= Beginning of Section =

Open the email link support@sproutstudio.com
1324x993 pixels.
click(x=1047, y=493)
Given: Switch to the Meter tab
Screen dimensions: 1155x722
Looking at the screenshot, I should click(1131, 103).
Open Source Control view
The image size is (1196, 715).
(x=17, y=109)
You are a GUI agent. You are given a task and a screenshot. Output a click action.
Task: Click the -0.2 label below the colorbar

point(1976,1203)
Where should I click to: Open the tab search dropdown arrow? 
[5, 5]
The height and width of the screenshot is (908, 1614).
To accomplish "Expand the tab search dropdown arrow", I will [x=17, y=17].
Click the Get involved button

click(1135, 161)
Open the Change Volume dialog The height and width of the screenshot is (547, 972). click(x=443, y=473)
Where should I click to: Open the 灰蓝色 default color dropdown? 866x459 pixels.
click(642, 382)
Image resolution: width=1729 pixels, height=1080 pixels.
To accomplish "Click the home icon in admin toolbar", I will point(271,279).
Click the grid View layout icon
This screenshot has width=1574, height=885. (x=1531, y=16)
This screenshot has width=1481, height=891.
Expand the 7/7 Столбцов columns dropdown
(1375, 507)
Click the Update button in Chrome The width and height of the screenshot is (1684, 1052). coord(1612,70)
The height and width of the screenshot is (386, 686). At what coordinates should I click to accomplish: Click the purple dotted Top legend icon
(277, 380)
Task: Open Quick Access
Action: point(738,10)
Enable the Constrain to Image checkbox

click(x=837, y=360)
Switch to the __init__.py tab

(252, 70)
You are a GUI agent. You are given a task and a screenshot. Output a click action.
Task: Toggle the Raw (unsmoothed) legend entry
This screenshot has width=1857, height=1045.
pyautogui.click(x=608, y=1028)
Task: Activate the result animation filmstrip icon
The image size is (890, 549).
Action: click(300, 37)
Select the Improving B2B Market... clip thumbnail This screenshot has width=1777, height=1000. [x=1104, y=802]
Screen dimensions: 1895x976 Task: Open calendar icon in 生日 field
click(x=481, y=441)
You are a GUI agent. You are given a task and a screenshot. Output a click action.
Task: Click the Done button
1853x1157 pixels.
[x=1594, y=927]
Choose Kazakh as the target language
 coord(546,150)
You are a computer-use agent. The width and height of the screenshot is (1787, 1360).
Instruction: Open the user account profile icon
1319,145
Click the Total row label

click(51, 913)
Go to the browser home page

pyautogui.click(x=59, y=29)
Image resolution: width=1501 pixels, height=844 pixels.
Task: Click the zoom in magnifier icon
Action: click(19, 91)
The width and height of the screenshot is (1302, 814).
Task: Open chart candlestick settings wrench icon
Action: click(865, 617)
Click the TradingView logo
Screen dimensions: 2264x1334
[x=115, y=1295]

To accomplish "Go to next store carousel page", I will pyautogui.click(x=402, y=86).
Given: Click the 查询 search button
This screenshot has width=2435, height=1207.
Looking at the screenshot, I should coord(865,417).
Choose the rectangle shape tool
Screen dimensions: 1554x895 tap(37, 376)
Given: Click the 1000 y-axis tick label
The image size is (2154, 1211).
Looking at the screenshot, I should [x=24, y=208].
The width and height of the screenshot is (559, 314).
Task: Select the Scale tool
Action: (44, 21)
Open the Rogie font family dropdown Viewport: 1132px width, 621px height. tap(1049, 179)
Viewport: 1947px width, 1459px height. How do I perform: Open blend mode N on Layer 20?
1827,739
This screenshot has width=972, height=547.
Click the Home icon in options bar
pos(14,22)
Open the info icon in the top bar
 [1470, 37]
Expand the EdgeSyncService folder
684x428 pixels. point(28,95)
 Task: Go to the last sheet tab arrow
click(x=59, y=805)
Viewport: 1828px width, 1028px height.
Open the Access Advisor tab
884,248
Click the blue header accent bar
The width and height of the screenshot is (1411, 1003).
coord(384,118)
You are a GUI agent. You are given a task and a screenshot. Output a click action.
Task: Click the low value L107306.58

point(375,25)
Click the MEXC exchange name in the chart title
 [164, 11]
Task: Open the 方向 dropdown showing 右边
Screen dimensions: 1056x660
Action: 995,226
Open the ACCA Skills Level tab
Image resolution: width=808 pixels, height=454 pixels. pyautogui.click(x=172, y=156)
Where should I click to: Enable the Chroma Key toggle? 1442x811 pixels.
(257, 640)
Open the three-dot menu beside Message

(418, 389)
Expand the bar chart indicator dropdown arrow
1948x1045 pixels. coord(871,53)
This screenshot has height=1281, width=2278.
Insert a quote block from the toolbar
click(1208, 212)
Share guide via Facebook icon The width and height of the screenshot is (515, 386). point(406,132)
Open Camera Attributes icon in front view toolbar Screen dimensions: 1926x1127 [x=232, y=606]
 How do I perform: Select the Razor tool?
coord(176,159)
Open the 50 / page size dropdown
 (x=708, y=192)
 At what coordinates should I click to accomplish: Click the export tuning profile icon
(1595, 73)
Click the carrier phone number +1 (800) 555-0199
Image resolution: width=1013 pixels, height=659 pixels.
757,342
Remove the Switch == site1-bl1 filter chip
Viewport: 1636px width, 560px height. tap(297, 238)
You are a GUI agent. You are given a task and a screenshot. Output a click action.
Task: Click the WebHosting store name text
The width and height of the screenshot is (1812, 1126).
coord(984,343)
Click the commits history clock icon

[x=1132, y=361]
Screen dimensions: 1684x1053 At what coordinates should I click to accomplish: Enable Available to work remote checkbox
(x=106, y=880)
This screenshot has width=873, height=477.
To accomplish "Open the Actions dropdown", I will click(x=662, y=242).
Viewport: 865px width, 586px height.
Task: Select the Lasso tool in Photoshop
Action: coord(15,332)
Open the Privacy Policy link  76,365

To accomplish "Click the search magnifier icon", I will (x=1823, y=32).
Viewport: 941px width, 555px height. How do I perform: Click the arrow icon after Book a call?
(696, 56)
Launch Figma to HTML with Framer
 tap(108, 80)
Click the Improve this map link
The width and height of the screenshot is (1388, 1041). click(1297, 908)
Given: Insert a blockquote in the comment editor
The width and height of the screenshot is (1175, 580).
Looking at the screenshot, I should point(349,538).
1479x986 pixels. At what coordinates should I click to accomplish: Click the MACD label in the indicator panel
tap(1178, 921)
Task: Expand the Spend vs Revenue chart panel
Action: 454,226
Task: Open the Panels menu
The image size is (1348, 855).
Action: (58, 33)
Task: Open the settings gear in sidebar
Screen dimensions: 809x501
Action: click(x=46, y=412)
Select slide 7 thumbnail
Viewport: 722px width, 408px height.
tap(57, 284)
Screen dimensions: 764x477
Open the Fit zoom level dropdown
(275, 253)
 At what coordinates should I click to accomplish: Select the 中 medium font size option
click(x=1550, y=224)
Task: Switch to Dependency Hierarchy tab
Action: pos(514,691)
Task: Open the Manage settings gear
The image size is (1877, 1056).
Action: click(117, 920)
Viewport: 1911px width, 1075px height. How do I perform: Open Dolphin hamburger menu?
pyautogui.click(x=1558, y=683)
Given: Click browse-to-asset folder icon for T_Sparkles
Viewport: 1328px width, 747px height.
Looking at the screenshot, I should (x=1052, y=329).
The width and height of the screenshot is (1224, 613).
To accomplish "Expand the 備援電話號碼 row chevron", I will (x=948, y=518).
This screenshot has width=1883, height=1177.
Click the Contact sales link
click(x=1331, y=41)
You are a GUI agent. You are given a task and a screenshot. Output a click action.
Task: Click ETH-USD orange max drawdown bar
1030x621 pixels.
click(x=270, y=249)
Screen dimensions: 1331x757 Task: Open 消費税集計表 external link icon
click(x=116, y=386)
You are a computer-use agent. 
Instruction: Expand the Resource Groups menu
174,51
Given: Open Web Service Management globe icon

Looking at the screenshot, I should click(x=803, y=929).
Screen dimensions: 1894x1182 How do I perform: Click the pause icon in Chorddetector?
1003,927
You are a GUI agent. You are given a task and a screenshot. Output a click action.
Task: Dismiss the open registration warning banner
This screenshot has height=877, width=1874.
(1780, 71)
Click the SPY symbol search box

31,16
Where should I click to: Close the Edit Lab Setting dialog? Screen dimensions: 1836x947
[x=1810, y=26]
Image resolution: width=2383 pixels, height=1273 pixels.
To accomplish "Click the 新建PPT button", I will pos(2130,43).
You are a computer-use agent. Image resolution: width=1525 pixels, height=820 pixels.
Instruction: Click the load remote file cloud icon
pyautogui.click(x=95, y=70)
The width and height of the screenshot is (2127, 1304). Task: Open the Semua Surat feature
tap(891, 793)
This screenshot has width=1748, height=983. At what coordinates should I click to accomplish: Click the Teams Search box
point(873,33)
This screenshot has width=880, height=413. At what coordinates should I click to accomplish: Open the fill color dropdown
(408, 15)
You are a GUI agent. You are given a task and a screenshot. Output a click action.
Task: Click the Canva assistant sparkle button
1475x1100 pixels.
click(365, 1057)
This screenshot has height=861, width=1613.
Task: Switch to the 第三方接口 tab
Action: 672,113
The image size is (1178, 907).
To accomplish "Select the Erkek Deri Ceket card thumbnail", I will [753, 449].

= End of Section =

Look back at the data above. Transcribe exactly the lines starting at the line that contains "Open the Fit zoom level dropdown" and ending at the line that contains "Given: Click browse-to-asset".

▶ **Result**:
Open the Fit zoom level dropdown
(275, 253)
 At what coordinates should I click to accomplish: Select the 中 medium font size option
click(x=1550, y=224)
Task: Switch to Dependency Hierarchy tab
Action: pos(514,691)
Task: Open the Manage settings gear
The image size is (1877, 1056).
Action: click(117, 920)
Viewport: 1911px width, 1075px height. How do I perform: Open Dolphin hamburger menu?
pyautogui.click(x=1558, y=683)
Given: Click browse-to-asset folder icon for T_Sparkles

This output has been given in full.